Diffusée sur les ondes de Radio-Canada, Saskatchewan, le 15 mars 2011

Je n’ai plus peur de la dictée!

Je l’entends encore nous dire, le lundi matin : « Sortez vos cahiers. Nous allons faire une dictée. » Chaque fois, je frissonnais de dégoût. J’ouvrais mon cahier et prenais mon crayon d’une main tremblante, sachant que j’allais encore faire des fautes. Je savais que la page toute blanche serait bientôt couverte de ratures rouge vif. À cause de cette enseignante zélée, j’en suis venue à détester les lundis matin (ou matins), moi qui pourtant adorais l’école. Je ressens encore un mélange de peur et de honte lorsque j’entends le mot « dictée ».

Dès notre retour en classe, après une fin de semaine de liberté, encore ensommeillés, nous devions replonger le nez dans nos grammaires. La voix sèche et pointue de cette femme venue de France résonne encore dans ma tête comme elle résonnait à l’époque dans la salle surchauffée. S’il est vrai que les murs ont des oreilles, ils devaient eux aussi être las d’entendre mémère la virgule déclamer des textes rédigés dans le seul but de prendre en défaut des écoliers réfractaires aux règles de la langue française.

Je n’étais pas la seule à détester autant la grammaire que l’enseignante qui, lunettes sur le bout du nez, récitait le texte en articulant à outrance. Elle défilait lentement entre les rangées de pupitres, multipliant les entourloupettes pour nous faire trébucher au détour d’une phrase au style biscornu. Telle une dentellière des mots, elle ciselait ses phrases, multipliait les épithètes et les fleurs de langage dans une rhétorique à nous faire tourner en bourrique.

L’écolière apeurée que j’étais a maintes fois imploré le ciel de lui infuser les connaissances nécessaires pour décrocher un A, mais elle n’a jamais été exaucée. Tout au plus a-t-elle redoublé d’ardeur pour maîtriser cette langue sophistiquée qui propose une panoplie de vocables pour nommer une seule et même chose.
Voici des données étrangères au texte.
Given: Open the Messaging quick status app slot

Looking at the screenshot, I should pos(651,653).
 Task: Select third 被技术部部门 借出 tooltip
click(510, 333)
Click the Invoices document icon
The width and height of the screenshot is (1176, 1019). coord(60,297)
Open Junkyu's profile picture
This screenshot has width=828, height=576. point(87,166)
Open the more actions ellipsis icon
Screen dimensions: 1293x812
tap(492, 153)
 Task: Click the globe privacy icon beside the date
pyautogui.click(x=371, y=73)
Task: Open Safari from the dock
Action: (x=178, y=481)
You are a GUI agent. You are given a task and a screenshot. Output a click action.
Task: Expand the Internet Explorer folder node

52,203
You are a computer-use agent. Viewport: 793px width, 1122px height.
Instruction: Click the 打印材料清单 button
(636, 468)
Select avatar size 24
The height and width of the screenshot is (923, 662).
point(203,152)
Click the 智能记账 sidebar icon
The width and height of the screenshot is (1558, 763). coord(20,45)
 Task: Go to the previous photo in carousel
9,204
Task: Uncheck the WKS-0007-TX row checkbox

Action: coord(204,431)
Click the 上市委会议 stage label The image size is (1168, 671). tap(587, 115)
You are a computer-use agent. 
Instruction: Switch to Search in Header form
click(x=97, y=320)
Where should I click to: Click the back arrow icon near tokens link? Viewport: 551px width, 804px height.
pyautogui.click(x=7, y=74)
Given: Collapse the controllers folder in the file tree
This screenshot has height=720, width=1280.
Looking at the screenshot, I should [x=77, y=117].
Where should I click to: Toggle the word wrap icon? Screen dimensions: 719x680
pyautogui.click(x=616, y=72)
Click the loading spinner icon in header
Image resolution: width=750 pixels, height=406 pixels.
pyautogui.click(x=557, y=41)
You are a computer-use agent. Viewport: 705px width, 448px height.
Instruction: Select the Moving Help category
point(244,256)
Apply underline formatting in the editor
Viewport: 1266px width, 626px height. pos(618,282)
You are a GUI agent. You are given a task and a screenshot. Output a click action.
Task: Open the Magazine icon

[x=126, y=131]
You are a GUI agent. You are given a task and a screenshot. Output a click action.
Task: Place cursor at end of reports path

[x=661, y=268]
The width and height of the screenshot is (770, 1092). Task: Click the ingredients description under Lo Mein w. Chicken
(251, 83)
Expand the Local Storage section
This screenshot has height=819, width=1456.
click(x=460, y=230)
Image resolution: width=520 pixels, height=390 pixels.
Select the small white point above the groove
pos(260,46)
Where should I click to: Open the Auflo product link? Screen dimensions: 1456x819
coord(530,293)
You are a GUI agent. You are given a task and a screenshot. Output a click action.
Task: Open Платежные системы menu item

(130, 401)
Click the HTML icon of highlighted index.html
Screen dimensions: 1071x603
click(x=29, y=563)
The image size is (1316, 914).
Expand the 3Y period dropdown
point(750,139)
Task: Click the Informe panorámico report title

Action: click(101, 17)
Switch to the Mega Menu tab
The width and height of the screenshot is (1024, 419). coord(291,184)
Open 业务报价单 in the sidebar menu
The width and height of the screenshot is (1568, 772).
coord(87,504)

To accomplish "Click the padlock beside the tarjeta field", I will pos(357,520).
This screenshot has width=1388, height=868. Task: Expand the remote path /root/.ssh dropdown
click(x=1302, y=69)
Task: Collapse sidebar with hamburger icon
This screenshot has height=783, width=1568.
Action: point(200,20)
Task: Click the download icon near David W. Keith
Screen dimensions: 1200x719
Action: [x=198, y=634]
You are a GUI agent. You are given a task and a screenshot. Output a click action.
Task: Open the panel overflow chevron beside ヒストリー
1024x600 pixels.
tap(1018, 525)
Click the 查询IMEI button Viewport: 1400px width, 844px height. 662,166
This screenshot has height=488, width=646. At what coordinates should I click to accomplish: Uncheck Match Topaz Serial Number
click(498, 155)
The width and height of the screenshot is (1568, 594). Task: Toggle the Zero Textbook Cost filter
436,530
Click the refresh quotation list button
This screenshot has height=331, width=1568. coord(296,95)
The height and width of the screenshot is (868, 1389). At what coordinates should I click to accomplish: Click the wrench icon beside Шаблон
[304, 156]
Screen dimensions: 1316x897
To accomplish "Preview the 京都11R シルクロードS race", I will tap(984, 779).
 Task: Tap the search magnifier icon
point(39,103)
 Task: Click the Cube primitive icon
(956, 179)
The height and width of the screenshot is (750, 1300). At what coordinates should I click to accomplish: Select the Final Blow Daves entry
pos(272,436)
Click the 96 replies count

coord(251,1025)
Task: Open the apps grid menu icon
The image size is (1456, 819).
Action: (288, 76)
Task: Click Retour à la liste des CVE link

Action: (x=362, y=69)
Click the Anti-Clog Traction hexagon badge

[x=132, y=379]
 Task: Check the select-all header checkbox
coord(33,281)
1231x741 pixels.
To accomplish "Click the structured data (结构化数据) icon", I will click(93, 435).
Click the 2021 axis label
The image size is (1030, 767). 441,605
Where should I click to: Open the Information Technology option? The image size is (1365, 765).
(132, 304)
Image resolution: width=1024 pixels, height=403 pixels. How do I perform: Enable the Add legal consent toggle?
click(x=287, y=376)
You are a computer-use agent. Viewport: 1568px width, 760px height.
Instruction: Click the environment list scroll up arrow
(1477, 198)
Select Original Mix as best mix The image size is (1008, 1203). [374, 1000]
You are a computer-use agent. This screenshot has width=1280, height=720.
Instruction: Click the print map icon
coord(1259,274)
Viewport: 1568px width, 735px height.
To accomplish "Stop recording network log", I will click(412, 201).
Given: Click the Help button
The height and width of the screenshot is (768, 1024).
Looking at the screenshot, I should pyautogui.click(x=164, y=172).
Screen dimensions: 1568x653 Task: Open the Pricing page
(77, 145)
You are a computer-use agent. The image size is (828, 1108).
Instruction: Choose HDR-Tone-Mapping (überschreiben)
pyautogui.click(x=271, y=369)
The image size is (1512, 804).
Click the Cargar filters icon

Et voilà qu’aujourd’hui, je me vois infliger le même supplice à mes semblables. Qu’à cela ne tienne! Corrigeons nos erreurs, tous en chœur, moi y compris, car même devenue écrivaine, mon chemin n’est pas exempt de cahots ou chaos). Le génie de la langue française, tel un enfant rebelle, m’échappe toujours. Mais à quoi bon ressasser des souvenirs douloureux? Laissons derrière la satanée grammaire et partons à l’aventure, plongeons dans la lecture d’un roman réconfortant.